#### [TEXTE EXTRAIT]
Inutile de résumer les faits et les causes déjà largement informés. L’extradition, démettant les bases d’un consentement réciproque sur le doute éthique, qui assortit toute cause non divine, est symboliquement inacceptable en République une et indivisible des trois principes de la liberté, de l’égalité, de la fraternité (solidarité), et représentée par chacun des trois pouvoirs séparés en France. La séparation des pouvoirs n’est pas une attribution de la division des tâches ni du travail, mais un dispositif autocritique réciproque de l’indivision des droits du peuple à chaque niveau de l’Etat, du citoyen aux institutions, une sécurité contre les abus ou les fautes visant à assurer la pérennité des garanties républicaines, que ce système constitue loin du communautarisme, pour les minorités au regard de la majorité, démocratiques.

#### [DOCUMENTS FOURNIS]
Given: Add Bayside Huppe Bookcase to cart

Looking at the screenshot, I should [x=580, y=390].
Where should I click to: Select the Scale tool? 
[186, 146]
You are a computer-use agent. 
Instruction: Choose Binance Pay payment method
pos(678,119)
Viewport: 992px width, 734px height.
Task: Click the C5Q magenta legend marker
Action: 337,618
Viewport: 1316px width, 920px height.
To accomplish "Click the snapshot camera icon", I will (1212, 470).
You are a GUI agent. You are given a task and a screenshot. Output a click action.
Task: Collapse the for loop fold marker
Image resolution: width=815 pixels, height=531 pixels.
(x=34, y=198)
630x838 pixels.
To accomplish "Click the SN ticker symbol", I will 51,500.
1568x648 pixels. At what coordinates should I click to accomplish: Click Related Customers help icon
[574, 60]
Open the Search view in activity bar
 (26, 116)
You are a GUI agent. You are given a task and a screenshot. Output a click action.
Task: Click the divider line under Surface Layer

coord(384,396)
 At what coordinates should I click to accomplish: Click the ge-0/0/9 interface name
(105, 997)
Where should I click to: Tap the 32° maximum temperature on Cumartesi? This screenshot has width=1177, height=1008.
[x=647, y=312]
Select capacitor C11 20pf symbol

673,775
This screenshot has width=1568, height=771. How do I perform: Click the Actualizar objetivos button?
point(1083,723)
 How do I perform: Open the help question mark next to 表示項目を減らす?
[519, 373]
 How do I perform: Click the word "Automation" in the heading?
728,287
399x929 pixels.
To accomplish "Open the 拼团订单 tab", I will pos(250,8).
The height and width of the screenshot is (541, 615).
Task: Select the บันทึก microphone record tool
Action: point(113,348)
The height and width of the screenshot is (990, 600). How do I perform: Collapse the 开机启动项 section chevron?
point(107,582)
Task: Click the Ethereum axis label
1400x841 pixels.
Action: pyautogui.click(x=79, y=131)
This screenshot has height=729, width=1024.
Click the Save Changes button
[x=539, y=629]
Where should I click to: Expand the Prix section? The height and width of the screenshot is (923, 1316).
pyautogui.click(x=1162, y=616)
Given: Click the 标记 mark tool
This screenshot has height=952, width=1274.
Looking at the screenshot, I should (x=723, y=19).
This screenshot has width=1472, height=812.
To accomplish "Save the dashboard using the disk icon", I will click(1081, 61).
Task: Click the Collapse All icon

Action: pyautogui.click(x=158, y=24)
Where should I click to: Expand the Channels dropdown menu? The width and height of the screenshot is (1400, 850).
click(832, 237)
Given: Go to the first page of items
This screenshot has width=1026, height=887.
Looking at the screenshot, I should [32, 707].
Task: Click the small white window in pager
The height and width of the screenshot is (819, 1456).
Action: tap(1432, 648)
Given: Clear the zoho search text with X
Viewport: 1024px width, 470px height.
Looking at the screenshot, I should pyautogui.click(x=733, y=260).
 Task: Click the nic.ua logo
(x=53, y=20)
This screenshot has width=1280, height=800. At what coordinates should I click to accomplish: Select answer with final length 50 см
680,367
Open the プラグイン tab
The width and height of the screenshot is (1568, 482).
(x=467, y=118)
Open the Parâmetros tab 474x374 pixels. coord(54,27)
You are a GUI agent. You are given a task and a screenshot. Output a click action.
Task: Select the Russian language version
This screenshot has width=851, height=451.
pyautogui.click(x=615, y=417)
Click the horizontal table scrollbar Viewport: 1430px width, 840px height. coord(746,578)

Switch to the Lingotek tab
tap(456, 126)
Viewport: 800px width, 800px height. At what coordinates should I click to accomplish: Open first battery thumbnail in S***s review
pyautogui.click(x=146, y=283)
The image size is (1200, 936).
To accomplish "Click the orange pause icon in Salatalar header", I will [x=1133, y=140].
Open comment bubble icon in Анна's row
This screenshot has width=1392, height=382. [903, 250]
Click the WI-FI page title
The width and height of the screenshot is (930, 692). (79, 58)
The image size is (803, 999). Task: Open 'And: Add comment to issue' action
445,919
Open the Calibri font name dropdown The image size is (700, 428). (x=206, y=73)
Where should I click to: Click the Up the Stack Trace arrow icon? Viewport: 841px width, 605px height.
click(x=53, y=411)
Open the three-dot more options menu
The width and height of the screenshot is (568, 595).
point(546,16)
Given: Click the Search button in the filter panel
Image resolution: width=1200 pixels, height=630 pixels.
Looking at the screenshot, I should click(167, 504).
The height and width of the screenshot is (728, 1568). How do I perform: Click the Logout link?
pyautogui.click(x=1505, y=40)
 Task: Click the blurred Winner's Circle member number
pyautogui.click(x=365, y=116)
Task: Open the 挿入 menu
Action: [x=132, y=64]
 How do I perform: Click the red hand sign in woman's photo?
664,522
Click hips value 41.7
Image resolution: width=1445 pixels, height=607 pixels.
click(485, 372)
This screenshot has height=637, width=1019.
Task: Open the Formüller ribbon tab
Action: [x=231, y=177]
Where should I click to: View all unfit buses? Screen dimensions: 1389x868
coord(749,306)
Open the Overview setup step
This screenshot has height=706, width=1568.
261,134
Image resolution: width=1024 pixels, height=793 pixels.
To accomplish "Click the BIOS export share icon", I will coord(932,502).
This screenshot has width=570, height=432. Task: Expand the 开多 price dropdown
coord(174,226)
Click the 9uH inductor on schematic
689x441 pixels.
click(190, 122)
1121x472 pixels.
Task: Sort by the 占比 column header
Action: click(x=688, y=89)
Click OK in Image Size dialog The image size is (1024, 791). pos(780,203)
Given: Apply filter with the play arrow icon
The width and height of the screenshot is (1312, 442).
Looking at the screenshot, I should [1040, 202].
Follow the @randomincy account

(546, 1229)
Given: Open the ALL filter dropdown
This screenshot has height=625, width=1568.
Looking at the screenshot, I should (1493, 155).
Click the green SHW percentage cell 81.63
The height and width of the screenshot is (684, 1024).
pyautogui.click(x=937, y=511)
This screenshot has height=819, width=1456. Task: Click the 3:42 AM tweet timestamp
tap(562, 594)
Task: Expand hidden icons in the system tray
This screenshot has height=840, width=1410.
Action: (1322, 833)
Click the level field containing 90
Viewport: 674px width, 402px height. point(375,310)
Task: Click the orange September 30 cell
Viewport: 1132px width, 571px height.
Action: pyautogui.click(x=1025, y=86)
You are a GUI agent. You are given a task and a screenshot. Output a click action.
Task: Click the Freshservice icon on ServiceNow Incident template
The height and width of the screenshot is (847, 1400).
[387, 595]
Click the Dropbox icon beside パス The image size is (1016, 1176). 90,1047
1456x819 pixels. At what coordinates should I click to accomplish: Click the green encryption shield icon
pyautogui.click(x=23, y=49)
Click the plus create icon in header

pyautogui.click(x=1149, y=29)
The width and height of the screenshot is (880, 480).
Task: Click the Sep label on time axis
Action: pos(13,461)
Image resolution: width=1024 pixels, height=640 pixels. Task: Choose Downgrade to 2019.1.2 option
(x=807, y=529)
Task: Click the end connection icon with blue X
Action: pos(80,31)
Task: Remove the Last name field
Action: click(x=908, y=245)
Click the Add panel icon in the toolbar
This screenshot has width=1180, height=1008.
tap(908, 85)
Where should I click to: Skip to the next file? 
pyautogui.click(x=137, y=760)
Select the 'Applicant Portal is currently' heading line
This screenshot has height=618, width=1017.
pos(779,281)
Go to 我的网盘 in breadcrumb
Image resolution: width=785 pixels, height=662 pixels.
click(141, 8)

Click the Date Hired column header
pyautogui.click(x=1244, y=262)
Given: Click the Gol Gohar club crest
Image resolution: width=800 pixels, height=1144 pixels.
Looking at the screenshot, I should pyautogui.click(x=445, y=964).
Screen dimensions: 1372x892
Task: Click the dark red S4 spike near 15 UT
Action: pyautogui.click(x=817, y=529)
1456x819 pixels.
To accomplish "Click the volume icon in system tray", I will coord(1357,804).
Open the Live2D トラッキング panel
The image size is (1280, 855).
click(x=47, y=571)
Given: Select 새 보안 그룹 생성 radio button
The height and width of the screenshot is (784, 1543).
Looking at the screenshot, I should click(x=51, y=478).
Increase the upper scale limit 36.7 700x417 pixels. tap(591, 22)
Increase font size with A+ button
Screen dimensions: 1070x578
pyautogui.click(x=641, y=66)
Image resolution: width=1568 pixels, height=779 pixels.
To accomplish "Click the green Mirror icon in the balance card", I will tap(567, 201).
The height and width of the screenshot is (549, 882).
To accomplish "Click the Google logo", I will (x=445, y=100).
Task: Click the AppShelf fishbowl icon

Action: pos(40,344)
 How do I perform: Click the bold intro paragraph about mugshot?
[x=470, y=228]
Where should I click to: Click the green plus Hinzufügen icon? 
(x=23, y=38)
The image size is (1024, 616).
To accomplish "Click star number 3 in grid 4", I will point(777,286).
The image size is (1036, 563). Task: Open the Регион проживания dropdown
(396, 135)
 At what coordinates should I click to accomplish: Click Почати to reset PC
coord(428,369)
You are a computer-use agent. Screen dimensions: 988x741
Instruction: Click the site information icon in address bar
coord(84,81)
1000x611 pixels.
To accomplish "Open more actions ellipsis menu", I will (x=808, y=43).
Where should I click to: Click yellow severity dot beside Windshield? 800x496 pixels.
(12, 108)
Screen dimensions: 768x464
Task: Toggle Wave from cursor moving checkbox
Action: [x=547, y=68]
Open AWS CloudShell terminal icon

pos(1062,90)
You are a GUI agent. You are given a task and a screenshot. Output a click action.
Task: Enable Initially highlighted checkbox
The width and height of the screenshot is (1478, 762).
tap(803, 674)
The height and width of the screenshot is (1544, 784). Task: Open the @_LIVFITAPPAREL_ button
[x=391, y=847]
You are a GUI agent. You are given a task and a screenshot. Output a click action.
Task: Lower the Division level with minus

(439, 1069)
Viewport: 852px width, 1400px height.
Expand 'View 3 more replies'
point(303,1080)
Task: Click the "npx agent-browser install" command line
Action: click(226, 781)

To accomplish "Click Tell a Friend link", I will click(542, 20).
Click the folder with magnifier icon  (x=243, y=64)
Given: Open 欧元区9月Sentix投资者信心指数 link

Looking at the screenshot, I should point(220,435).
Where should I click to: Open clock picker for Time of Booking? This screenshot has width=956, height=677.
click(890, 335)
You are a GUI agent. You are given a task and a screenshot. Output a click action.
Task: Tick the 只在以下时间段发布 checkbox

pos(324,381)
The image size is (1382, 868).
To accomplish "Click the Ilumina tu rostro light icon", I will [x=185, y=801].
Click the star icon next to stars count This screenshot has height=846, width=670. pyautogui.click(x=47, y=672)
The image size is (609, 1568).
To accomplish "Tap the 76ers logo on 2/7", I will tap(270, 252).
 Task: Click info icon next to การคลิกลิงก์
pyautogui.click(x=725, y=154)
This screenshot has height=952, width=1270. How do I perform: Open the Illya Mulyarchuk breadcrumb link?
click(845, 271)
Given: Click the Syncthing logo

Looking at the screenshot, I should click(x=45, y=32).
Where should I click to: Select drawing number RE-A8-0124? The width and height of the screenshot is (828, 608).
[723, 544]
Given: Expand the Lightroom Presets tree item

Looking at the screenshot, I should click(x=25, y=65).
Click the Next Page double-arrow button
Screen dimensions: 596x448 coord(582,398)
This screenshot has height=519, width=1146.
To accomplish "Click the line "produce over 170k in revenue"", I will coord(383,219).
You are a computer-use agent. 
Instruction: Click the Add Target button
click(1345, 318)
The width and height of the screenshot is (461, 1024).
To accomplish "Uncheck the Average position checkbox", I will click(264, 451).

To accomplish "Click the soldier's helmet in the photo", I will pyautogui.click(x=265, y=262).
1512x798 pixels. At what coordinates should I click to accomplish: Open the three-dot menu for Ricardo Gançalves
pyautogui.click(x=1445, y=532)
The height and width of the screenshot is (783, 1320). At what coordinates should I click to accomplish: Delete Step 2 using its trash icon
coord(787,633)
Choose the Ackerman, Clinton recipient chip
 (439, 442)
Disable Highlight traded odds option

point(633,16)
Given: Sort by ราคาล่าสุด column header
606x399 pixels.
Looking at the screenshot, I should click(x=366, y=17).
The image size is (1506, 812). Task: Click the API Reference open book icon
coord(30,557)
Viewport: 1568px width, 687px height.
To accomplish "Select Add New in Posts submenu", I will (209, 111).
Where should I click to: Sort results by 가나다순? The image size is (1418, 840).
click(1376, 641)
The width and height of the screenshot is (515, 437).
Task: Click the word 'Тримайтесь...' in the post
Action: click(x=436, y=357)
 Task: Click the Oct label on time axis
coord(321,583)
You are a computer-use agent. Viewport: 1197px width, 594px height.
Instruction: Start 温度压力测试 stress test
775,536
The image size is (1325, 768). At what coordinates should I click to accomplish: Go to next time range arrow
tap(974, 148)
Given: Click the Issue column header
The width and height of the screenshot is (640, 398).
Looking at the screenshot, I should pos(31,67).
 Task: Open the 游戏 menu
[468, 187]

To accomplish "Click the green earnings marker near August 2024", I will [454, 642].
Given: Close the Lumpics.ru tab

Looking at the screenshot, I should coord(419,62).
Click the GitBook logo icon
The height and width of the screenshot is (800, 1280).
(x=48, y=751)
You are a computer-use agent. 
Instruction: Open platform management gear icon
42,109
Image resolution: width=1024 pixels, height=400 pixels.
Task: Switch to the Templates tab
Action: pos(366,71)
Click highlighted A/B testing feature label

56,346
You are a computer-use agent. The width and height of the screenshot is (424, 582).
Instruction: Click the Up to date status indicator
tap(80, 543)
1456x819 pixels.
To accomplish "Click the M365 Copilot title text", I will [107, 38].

#### [TRAVAIL DEMANDÉ]
Prolongez le texte sur l'extradition et la séparation des pouvoirs en partant de sa dernière phrase.

#### [RÉPONSE RÉDIGÉE]
L’extradition de Battisti bafoue la présomption d’innocence, le droit d’asile qui la connote universellement du droit relatif à chaque moment donné de son histoire (avec sa prédiction corollaire d’amnistie), le devoir d’insoumission d’un citoyen des cités du troisième millénaire devant l’infamie, par exemple devant une condamnation injuste ou des pouvoirs abusifs (comme autrefois ici même purent prendre place des génocides laissant en mémoire que tout impossible peut toujours avoir lieu), menace nos propres droits régionaux, manifeste l’inadaptation de l’Europe et de ses lois contre les cultures (ces structures que l’on veut disloquer pour mieux effectuer la domination idéologique des lobbies), inscrit les lendemains les plus liberticides à chaque niveau de l’existence, de l’activité, détruit l’émancipation de la conscience particulière et collective en pulvérisant la formation de l’autonomie critique, dissout la hauteur des points de vue qui rend les peuples inspirés, leur interdit d’inventer des solutions intelligentes face aux crises.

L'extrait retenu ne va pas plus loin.